Saturday, April 12, 2014

Why cranes fly -- a Saturday reprise


There were a few Comments here recently about herons, from right around the world. What is the power of this bird to touch our minds and hearts?

The naturalist Aldo Leopold was intimately familiar with the cranes of Wisconsin, cousins of our New England great blue heron, the Irish gray heron, and Adam2's aosagi from Japan, and wondered about their ability to move us so deeply. In A Sand County Almanac he watches as a crane "springs his ungainly hulk into the air and flails the morning sun with mighty wings." Our ability to perceive beauty in nature, as in art, begins with the pretty, he says, then moves into qualities of the beautiful yet uncaptured by language.
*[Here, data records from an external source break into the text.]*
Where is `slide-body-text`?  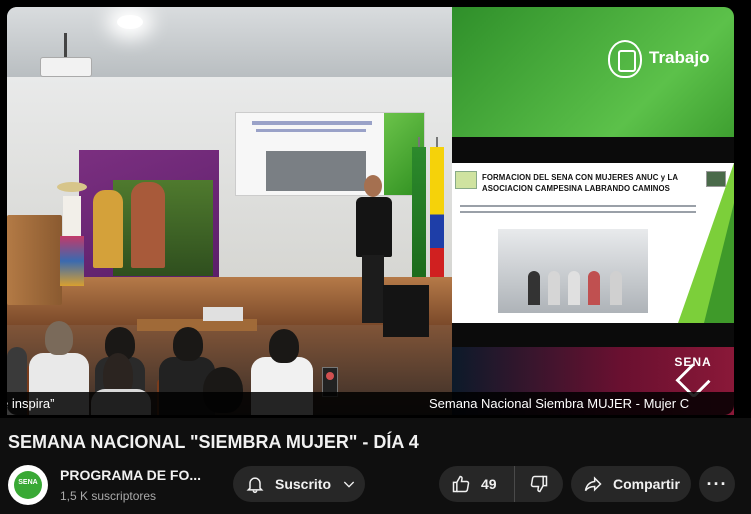 slide-body-text is located at coordinates (578, 212).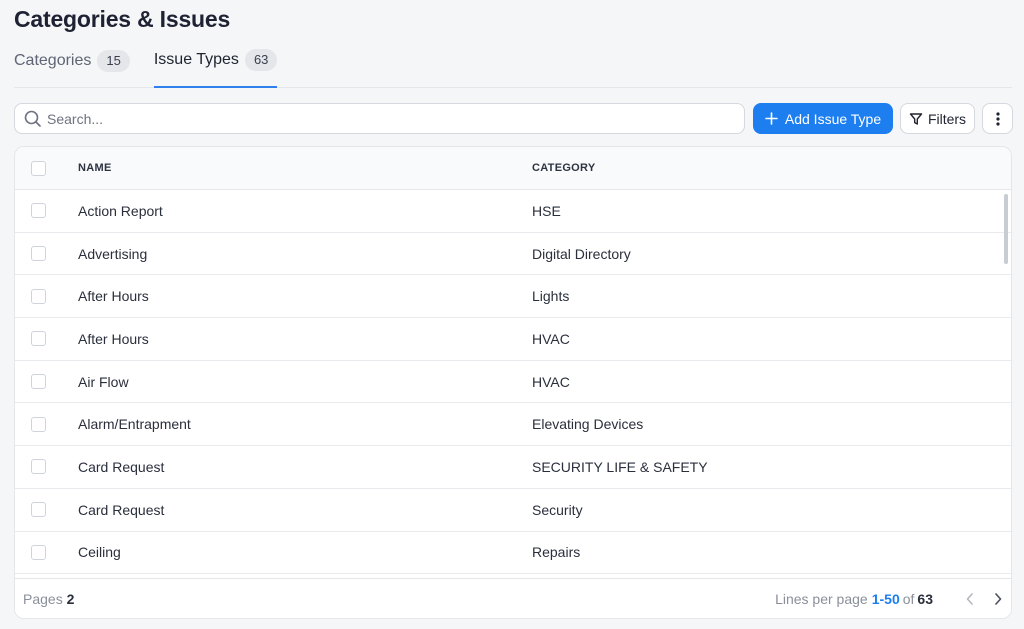 The image size is (1024, 629). I want to click on toolbar: Add Issue Type Filters, so click(514, 118).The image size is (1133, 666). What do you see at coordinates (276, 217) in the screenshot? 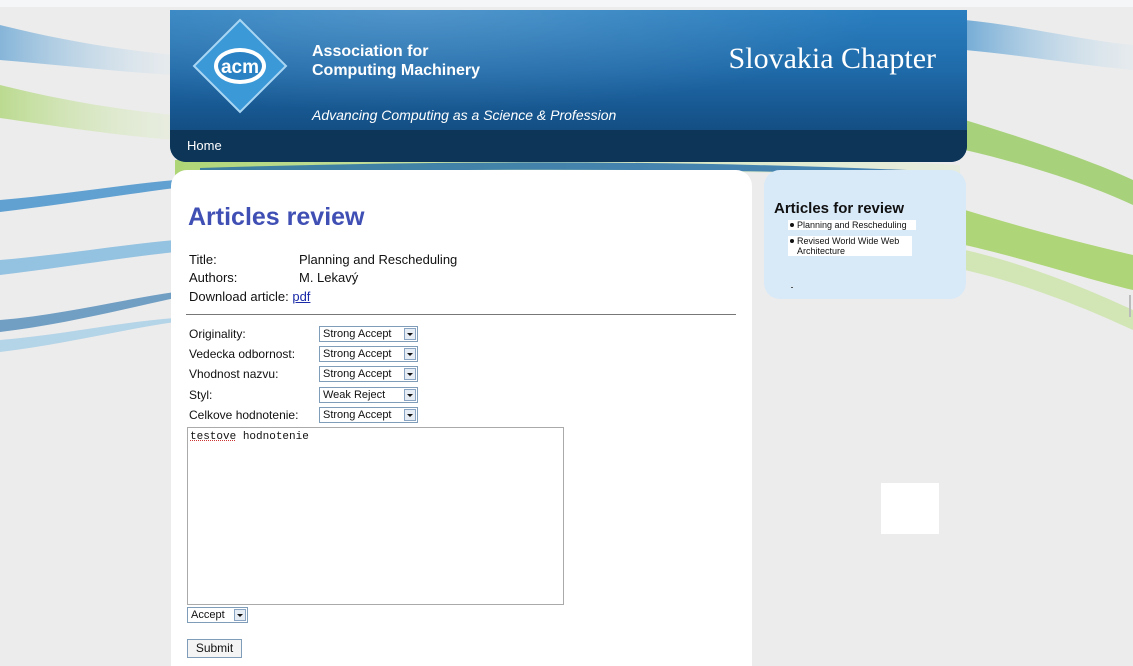
I see `page-title: Articles review` at bounding box center [276, 217].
The beauty of the crane lies in this higher realm, he proposes, "beyond the reach of words."

Words may fail, but poets have tried to capture the ineffable.
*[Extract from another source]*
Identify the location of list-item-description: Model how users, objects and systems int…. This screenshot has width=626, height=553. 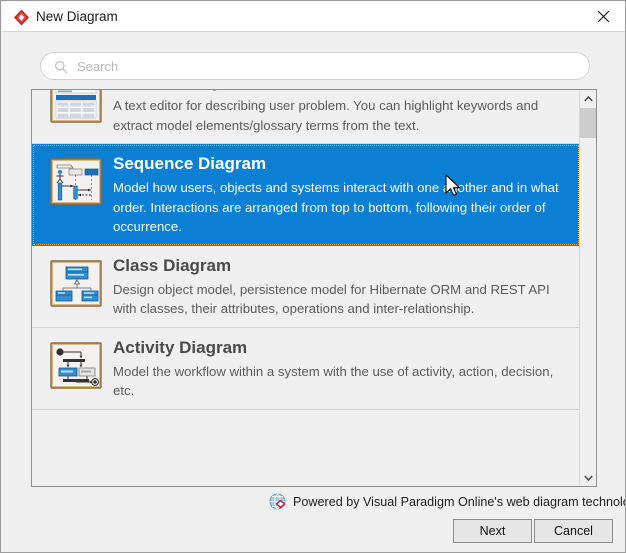
(336, 207). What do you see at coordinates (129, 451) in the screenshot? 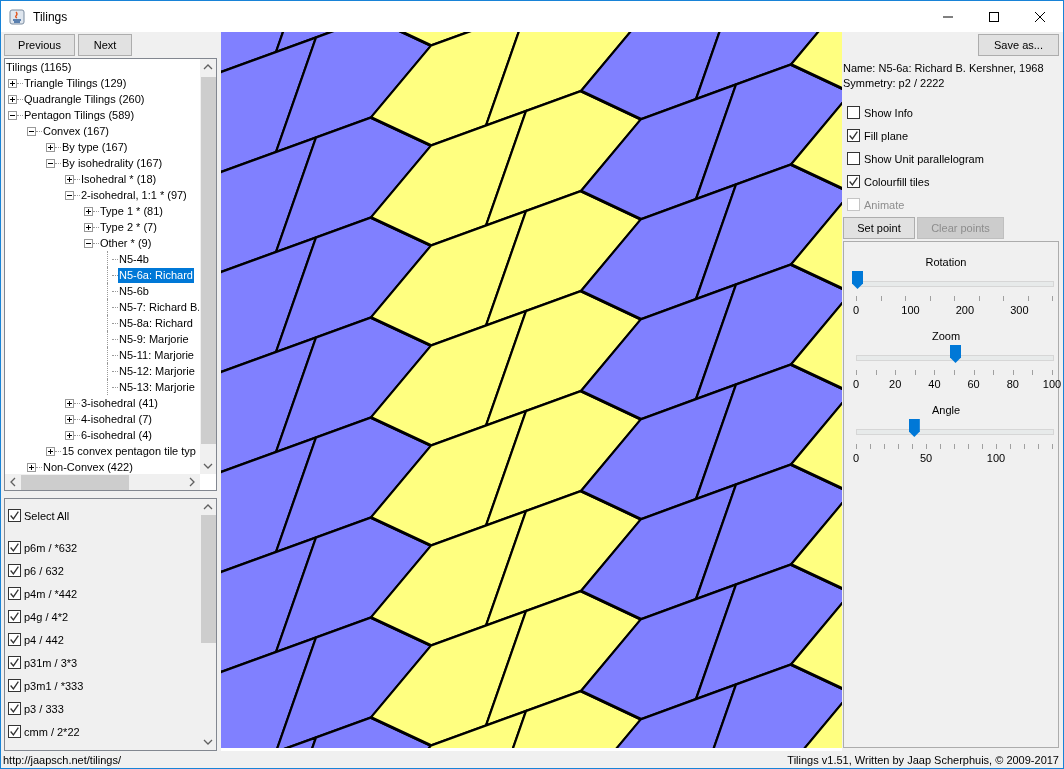
I see `tree-item: 15 convex pentagon tile typ` at bounding box center [129, 451].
John Ciardi sees "a leap, a thrust, a long stroke through the cumulus of trees" and stops to praise "that bright original burst that lights the heron on his two soft kissing kites."

Theodore Roethke observes a heron aim his heavy bill above the wood: "The wide wings flap but once to lift him up. A single ripple starts from where he stood."

In Chekhov's The Three Sisters, sister Masha refuses "to live and not know why the cranes fly, why children are born, why the stars are in the sky. Either you know and you're alive or its all nonsense, all dust in the wind."